"You have a daughter? I just remember the two boys!"
"Yep. I had her in '91. What year did you leave?"
"'90."
"Well, that explains it then. Here's her picture..."
"Yeah, I saw it. She looks just like you. You don't look like you, but she does!"
When Ken first met me, I was 19. He was... well, he was just one of those old guys who hired on at the same time I did. Way up there in his late 20's or early 30's, most likely. One of those guys I worked twelve-hour shifts with who became like older brothers to me. Those guys who will always make me feel like I'm 19.
I like that.
It's hard to believe so many years have passed since we've laid eyes on each other. That's the way it is, though - you see someone all the time, and then life turns a corner. Next thing you know, twenty-one years have gone by.
Ken and his wife, Cynthia, now live in Panama. We've exchanged one or two emails and that's about it, so it was such a wonderful shock to hear his voice on the phone Sunday telling me they were in Austin, and could we get together?
We only had an hour or so to visit, just enough to reminisce a little and catch each other up to speed, like old friends do. We compared notes on co-workers (he hadn't heard about Roger) and fingers crossed, I've convinced him to come back to the states in September for a DuPont reunion I'm helping to organize. He's not the only one I haven't seen in twenty-one years - and none of us are getting any younger. (Even this perpetual "19-year-old" sitting at my computer.)
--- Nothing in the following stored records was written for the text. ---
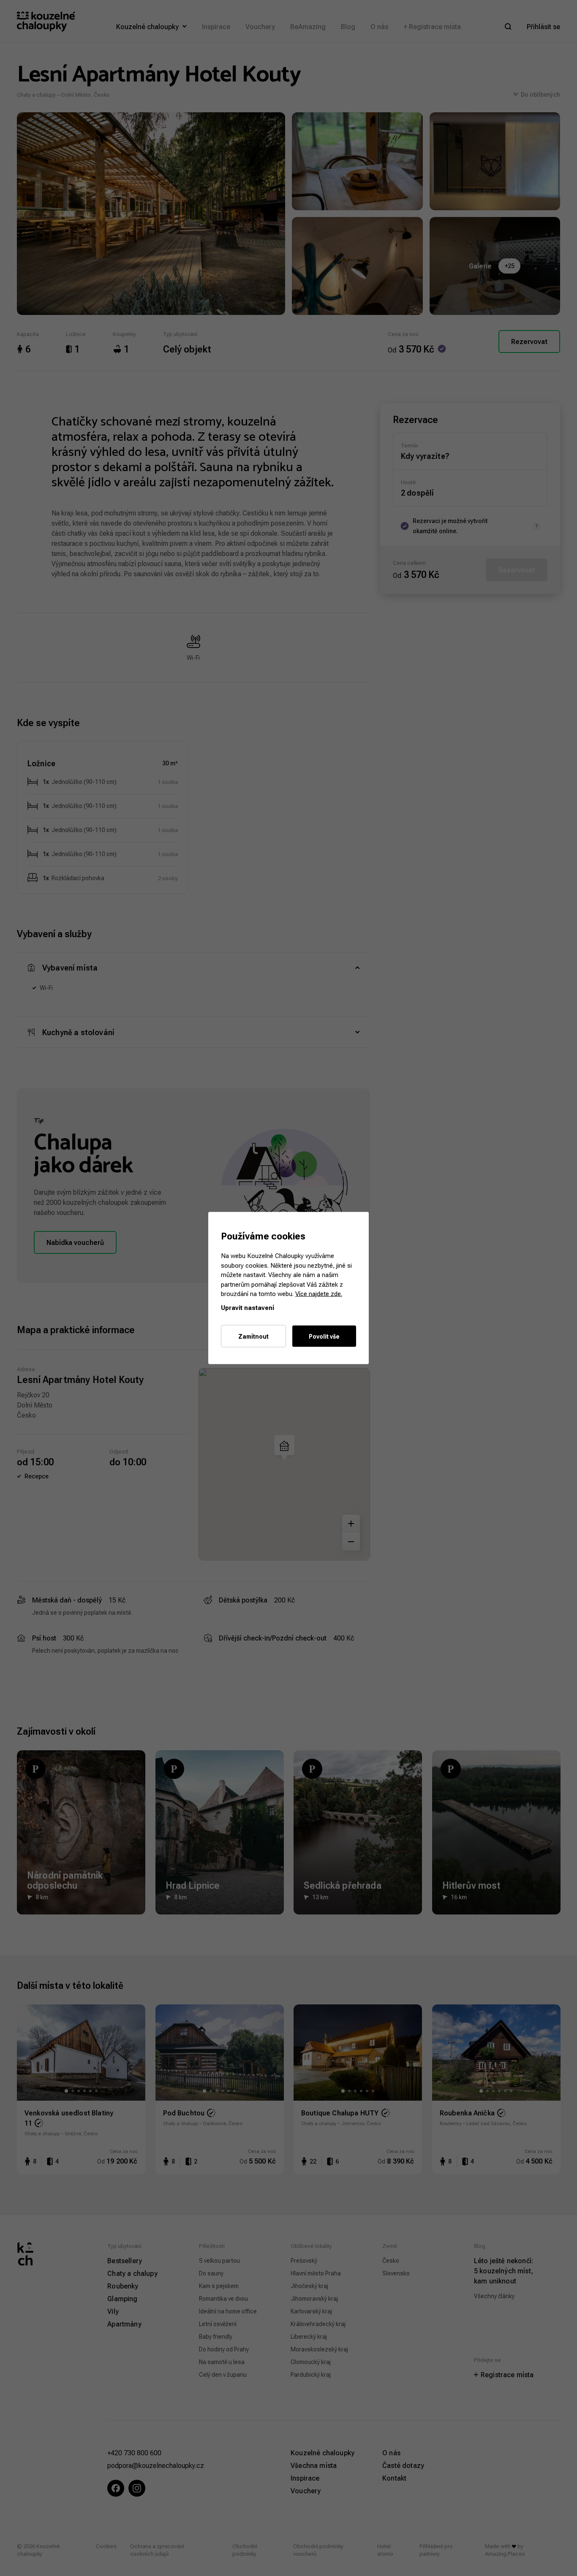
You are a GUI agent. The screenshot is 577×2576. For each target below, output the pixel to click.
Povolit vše (324, 1336)
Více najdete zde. (318, 1294)
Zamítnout (253, 1336)
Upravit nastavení (247, 1307)
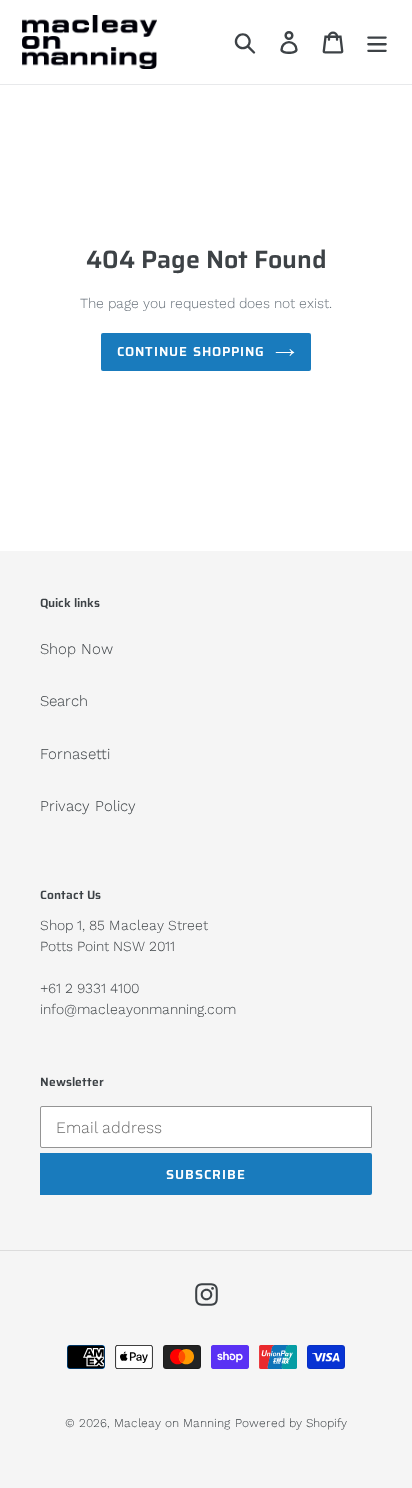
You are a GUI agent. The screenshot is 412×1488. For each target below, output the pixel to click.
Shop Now (76, 649)
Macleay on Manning (172, 1423)
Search (64, 701)
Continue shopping (191, 351)
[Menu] (377, 42)
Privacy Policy (88, 806)
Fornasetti (75, 754)
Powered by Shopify (291, 1423)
THEN (a staged photo of me and Ken, circa 1980, in the plant lab with Larry, one of those other "old guys". That's a lab pipette or syringe in my hand, by the way, used on methanol tests. Don't start any rumors!)
NOW (not much difference, is there? Well, maybe a little less hair on both heads, but I, for one, think it's an improvement, don't you?)
“My friends have made the story of my life.
In a thousand ways they have turned my limitations into beautiful privileges.”